Boris Johnson will today "reach out" to Remain voters and argue that many of their fears about Brexit are "unfounded".


The Foreign Secretary's address later will also pile the pressure on Theresa May over future alignment with the continent, warning that it would be "intolerable" for the UK to continue following any Brussels regulations beyond Brexit. 

Mr Johnson will try to build bridges with pro-Europeans by acknowledging that they are motivated by a "desire to succeed". 

However he will also warn that trying to reverse the result of the 2016 referendum would be a "disastrous mistake". 

His address today is the first in a series of speeches from Cabinet ministers on the "road to Brexit", with the Prime Minister due to set out her own vision for future EU relations in Germany on Saturday.

'INTOLERABLE AND UNDEMOCRATIC'

Extracts of the speech published in the Sun suggest Mr Johnson will make an impassioned call for Britain to go it alone and leave behind the EU's regulatory structure - a position that puts him at odds with Cabinet colleagues including Chancellor Philip Hammond. 

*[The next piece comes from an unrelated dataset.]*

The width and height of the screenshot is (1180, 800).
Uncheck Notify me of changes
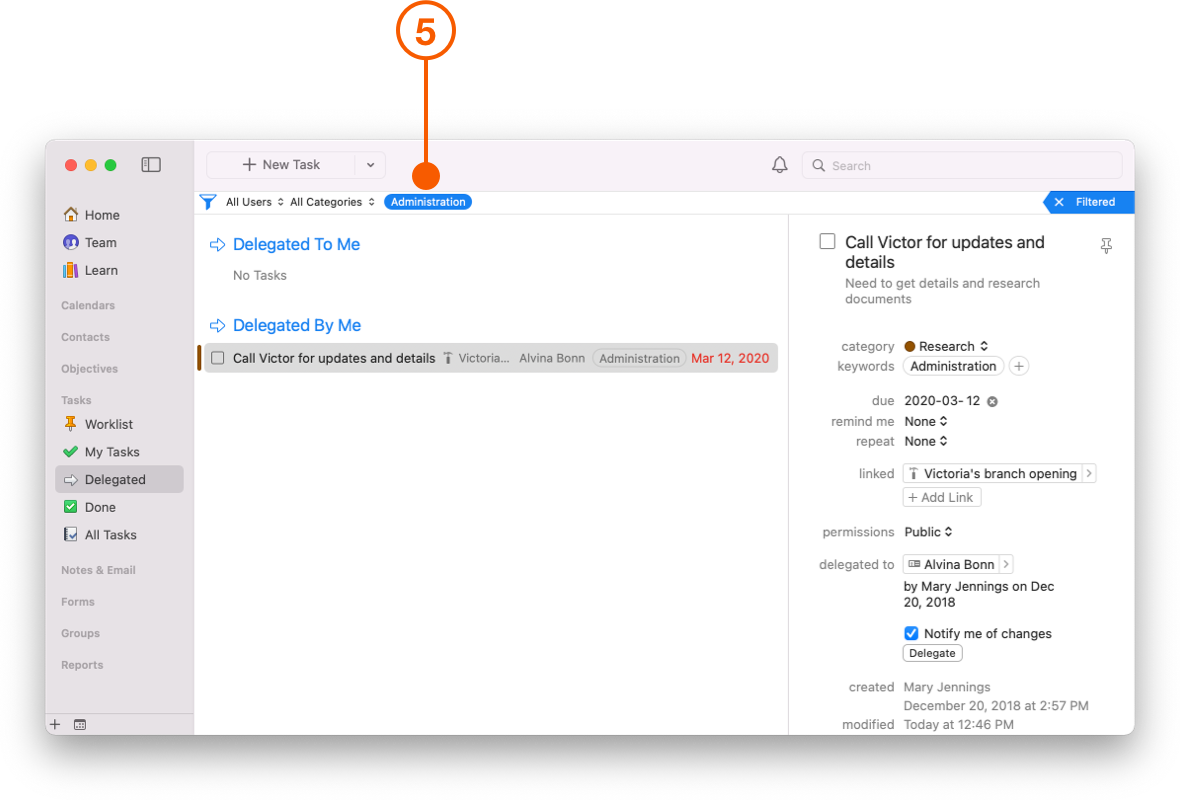tap(911, 633)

He will say: “It is only by taking back control of our laws that UK firms and entrepreneurs will have the freedom to innovate, without the risk of having to comply with some directive devised by Brussels, at the urgings of some lobby group, with the aim of holding back a UK competitor.

“That would be intolerable, undemocratic, and would make it all but impossible for us to do serious free trade deals.”

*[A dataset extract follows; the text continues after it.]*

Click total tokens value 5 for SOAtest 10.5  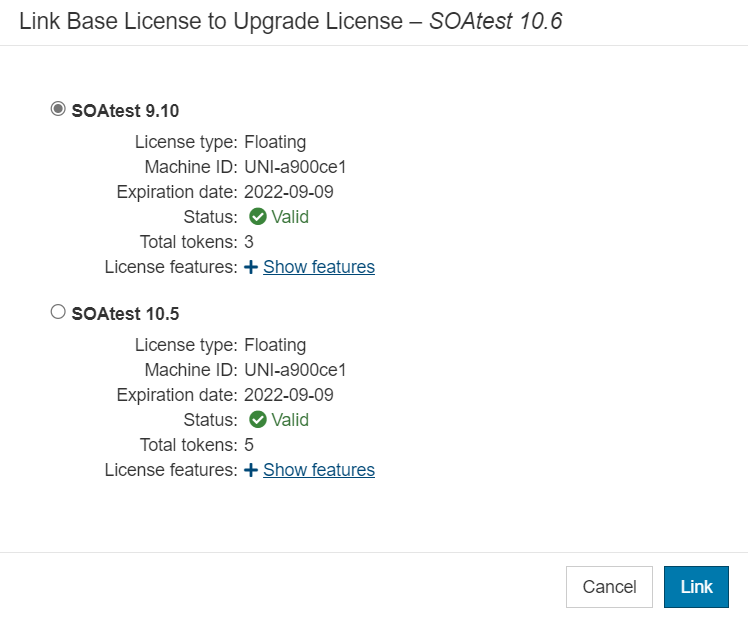click(x=249, y=445)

“The British people should not have new laws affecting their everyday lives imposed from abroad, when they have no power to elect or remove those who make those laws," he will add.

“And there is no need for us to find ourselves in any such position.”

'HOPE NOT FEAR'

He will also try to build bridges with Remain campaigners, acknowledging their concerns about Brexit but insisting that leaving the EU can be a success for the UK.

"We must accept that many [pro-Europeans] are actuated by entirely noble sentiments, a real sense of solidarity with our European neighbours and a desire for the UK to succeed," he will say.

"If we are to carry this project through to national success - as we must - then we must also reach out to those who still have anxieties.

"I want to try to anatomise at least some of those fears and to show to the best of my ability that they are unfounded and that the very opposite is usually true: that Brexit is not grounds for fear but hope."

But in an accompanying comment piece, also for the Sun, Mr Johnson makes clear his concerns about attempts by campaigners to reverse the referendum result.

"I fear that some people are becoming ever more determined to stop Brexit, to reverse the referendum vote and frustrate the will of the people," he writes.

"I believe that would be a disastrous mistake, leading to permanent and ineradicable feelings of betrayal. We cannot and will not let it happen."